=== Begin Enclosure ===

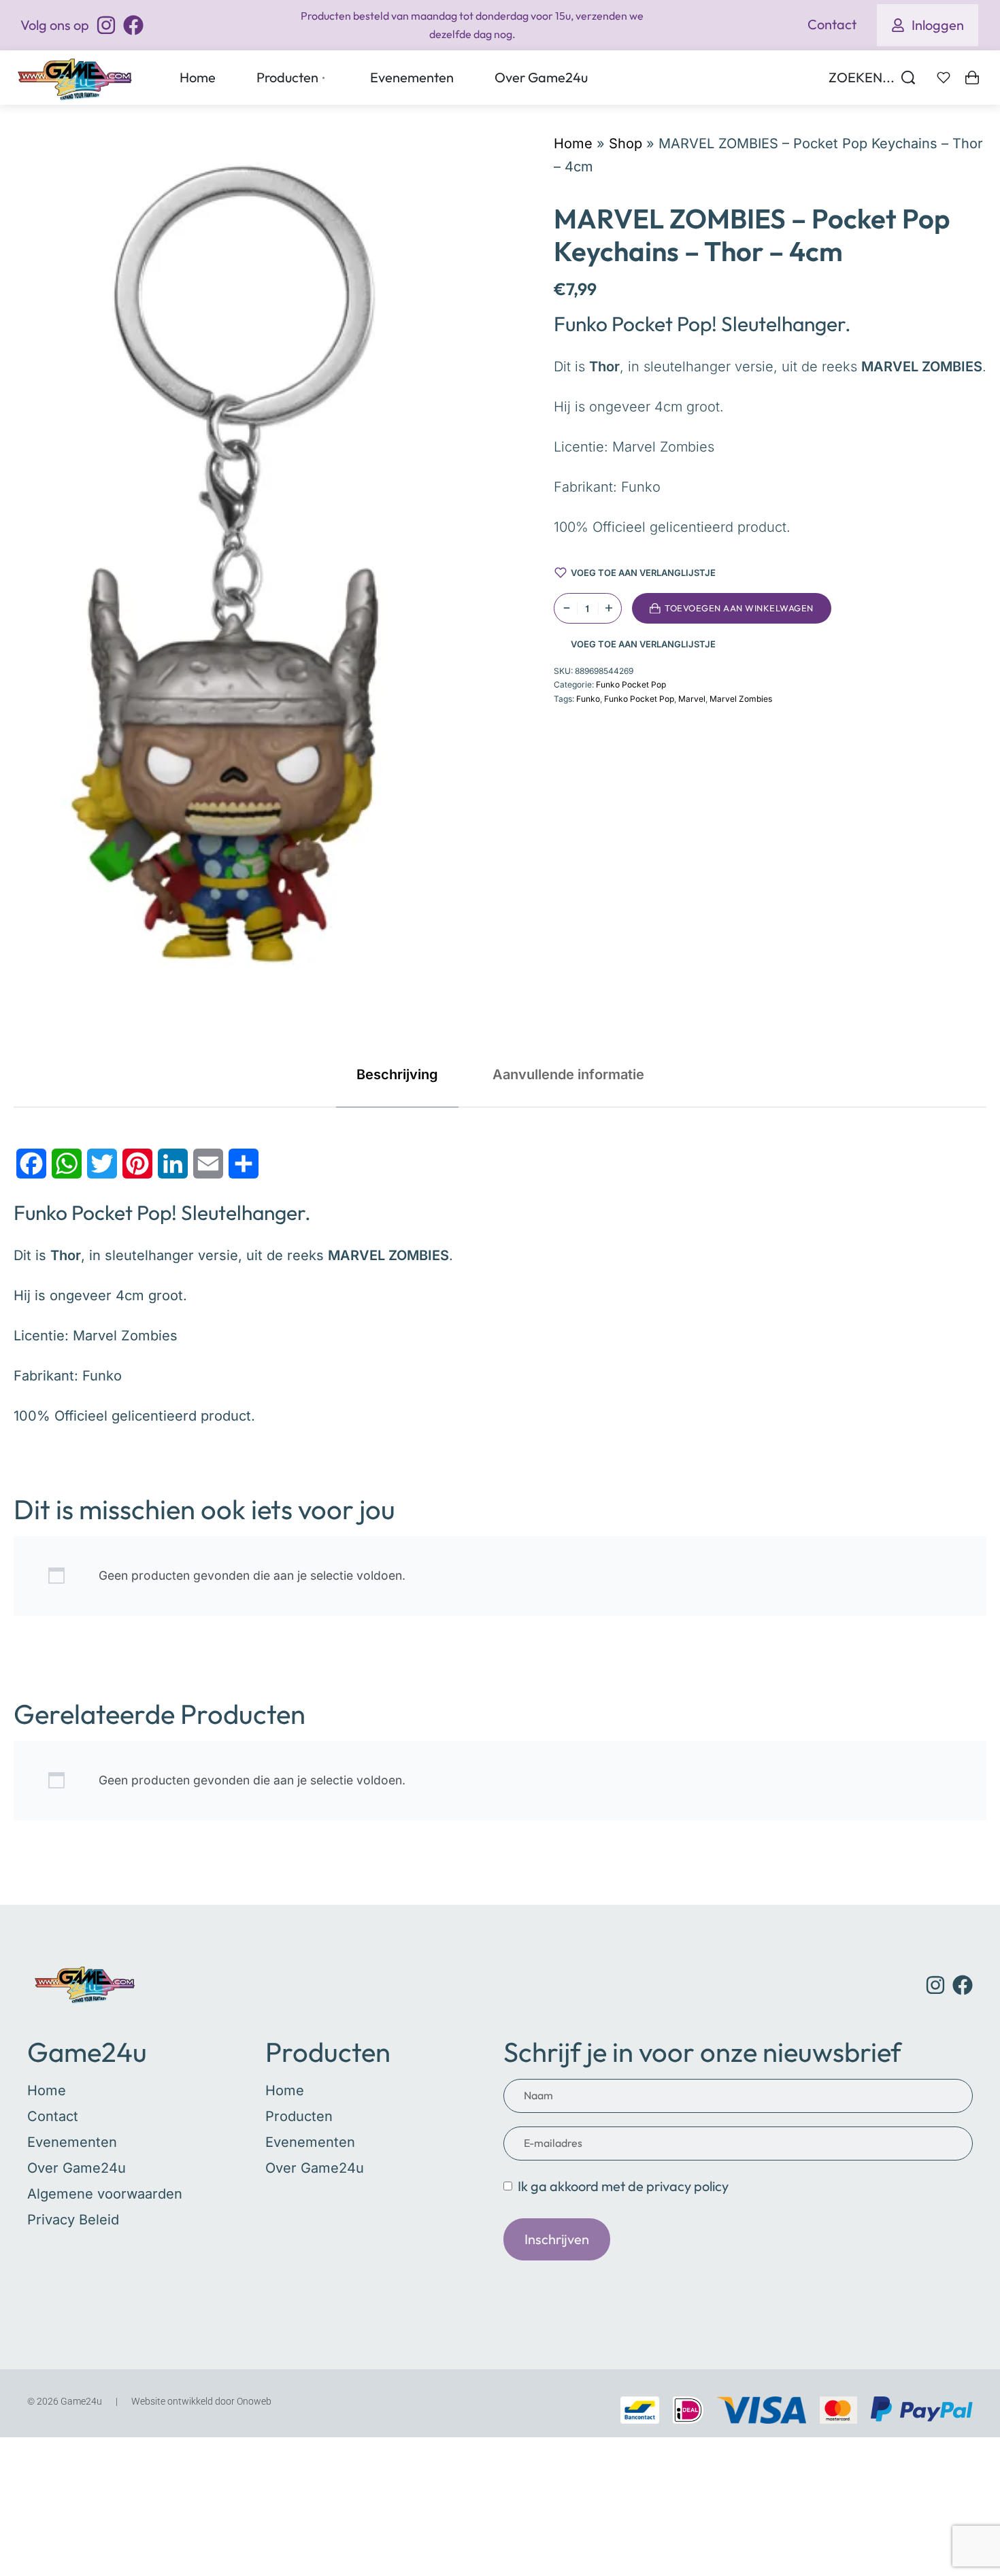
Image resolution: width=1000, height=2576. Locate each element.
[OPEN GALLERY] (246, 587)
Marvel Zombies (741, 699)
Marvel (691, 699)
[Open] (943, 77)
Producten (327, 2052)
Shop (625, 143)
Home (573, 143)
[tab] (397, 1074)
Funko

=== End Enclosure ===

Exclude the pictures and repeat the entries word for word.

#### Response to the exercise:
Image resolution: width=1000, height=2576. Locate each element.
[OPEN GALLERY] (246, 587)
Marvel Zombies (741, 699)
Marvel (691, 699)
[Open] (943, 77)
Producten (327, 2052)
Shop (625, 143)
Home (573, 143)
[tab] (397, 1074)
Funko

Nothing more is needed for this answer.